Por momentos, la novela parece un pretexto narrativo para decir lo que se piensa del mundo. Cierto: la literatura siempre termina siendo eso, pero hay casos –como éste, me parece– en que parecemos encontrarnos ante una suerte de tesis novelada. La autora aprovecha las diversas historias elaboradas en torno a Pumuky para exponer una tesis sobre la realidad y nuestra construcción de la misma, dando cuerpo a ideas de un puñado de pensadores franceses entre los que destaca el situacionista Guy Debord, quien publicara en 1967 La Sociedad del Espectáculo, de donde Lucía toma incluso la frase que da título a su novela.
Los personajes de Etxebarria –como muchos de nosotros en la vida cotidiana– recurren a ideas que seguramente escucharon o leyeron en alguna parte y que, con mayor o menor consciencia, terminan haciendo propias. Cada uno de ellos ayuda a la escritora a hablar desde la psicología, la sociología, la filosofía o desde el sentido común, recurriendo a la intertextualidad para hacer aparecer entre sus páginas palabras no solo de Debord, sino igual de Baudrillard, Prous o Steiner, que de Benedetti, Monterroso o García Lorca. (Consciente sin duda de los escándalos desatados por previas acusaciones de plagio en su contra, Etxebarria incluye al final del libro un par de páginas con las debidas referencias.)
El amor, el desamor, la amistad, el sexo y la adicción a cada una de esas cosas o a todas juntas a la vez, surgen una y otra vez como adicciones arraigadas en las voces de quienes estuvieron de alguna manera conectados con Pumuky. Tarde o temprano, quizá si ellos mismos percatarse de ello, terminan convenciéndonos de que el amor es más una construcción social que un sentimiento auténtico. “Pumuky no era más que… algo así como una pantalla sobre la que tanta gente proyectó su propio sueño romántico”, afirma una de las mujeres que aparecen en la novela. Así, Pumuky es también una pantalla para que el lector proyecte sus ideales, un espejo para que se confronte alguno que otro fantasma.

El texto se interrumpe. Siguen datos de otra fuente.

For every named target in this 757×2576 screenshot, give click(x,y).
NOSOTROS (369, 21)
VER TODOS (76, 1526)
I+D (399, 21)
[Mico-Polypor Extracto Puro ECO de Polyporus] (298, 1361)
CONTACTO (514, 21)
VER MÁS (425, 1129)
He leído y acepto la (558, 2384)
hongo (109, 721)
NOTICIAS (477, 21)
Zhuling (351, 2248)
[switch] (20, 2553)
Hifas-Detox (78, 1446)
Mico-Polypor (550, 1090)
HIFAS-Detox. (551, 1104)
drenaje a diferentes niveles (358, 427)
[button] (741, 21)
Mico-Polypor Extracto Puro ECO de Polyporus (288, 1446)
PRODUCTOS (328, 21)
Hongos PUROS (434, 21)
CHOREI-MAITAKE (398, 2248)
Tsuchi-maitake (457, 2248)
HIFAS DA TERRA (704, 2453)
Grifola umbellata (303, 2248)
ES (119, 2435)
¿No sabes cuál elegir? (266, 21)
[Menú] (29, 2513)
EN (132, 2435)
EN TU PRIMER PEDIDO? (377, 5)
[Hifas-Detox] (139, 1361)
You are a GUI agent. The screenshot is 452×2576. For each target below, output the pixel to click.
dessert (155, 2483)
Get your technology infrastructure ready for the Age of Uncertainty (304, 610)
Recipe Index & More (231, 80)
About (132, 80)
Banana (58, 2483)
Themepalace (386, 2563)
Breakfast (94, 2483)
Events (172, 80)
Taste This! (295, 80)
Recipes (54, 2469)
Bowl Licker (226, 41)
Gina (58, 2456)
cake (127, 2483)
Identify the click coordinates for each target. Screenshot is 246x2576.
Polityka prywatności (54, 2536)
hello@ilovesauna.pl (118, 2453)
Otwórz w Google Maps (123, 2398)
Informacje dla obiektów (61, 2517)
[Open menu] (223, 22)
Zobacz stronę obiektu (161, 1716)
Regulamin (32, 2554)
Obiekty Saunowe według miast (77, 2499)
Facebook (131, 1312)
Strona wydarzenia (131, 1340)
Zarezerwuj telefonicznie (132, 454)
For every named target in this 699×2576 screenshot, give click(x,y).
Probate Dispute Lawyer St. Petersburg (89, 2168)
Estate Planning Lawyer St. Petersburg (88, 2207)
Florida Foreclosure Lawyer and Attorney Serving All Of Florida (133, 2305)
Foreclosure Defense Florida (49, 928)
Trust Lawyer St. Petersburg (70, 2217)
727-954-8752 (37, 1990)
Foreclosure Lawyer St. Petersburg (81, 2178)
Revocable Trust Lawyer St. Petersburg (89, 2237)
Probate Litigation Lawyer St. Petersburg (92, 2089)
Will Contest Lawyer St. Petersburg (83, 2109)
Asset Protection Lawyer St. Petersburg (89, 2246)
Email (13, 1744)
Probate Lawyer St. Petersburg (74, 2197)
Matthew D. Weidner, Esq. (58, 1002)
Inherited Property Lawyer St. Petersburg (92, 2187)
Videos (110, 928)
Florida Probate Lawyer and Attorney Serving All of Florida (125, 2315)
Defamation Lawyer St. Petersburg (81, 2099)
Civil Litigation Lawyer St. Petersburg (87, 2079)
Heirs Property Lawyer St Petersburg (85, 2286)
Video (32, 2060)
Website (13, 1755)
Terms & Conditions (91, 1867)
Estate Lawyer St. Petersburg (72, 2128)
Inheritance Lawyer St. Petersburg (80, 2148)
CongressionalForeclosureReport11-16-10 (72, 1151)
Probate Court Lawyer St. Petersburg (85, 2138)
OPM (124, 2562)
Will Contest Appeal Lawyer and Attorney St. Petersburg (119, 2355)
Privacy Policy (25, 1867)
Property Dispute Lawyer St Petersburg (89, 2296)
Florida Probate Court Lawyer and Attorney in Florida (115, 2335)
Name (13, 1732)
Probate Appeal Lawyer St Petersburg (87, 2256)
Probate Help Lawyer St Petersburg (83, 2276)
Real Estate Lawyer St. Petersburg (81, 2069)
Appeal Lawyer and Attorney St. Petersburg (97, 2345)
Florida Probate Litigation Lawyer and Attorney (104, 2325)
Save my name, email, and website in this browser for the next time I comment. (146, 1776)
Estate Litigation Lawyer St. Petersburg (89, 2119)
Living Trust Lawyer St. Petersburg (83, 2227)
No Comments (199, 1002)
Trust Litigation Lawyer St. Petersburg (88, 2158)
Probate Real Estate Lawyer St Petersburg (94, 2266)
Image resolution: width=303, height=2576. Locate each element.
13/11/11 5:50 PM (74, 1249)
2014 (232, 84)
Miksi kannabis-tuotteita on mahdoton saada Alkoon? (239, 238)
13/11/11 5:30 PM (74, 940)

El misterio que rodea a la investigación de la muerte de Pumuky, termina siendo el pretexto perfecto no solo para introducirnos en una narración de suspenso con notas de thriller policiaco con una buena dosis de erotismo e ironía, sino también –y sobre todo– nos acerca a una cruda reflexión sobre las relaciones interpersonales y el vacío en torno al cual se construyen muchas de ellas.
Así como idealizamos a los amigos muertos, es probable que el rastro de un libro que nos hizo pensar o sentir algo más allá de lo ordinario, adquiera también en nuestra memoria una dimensión casi mítica. Quizá los poros de mi piel hayan estado particularmente expuestos al leer ciertas páginas o posiblemente el caos en mi cabeza haya encontrado un eco inusual en las voces de los amigos de Pumuky, pero lo cierto es que esta novela de Etxebarria queda almacenada en un rincón especial de mi memoria.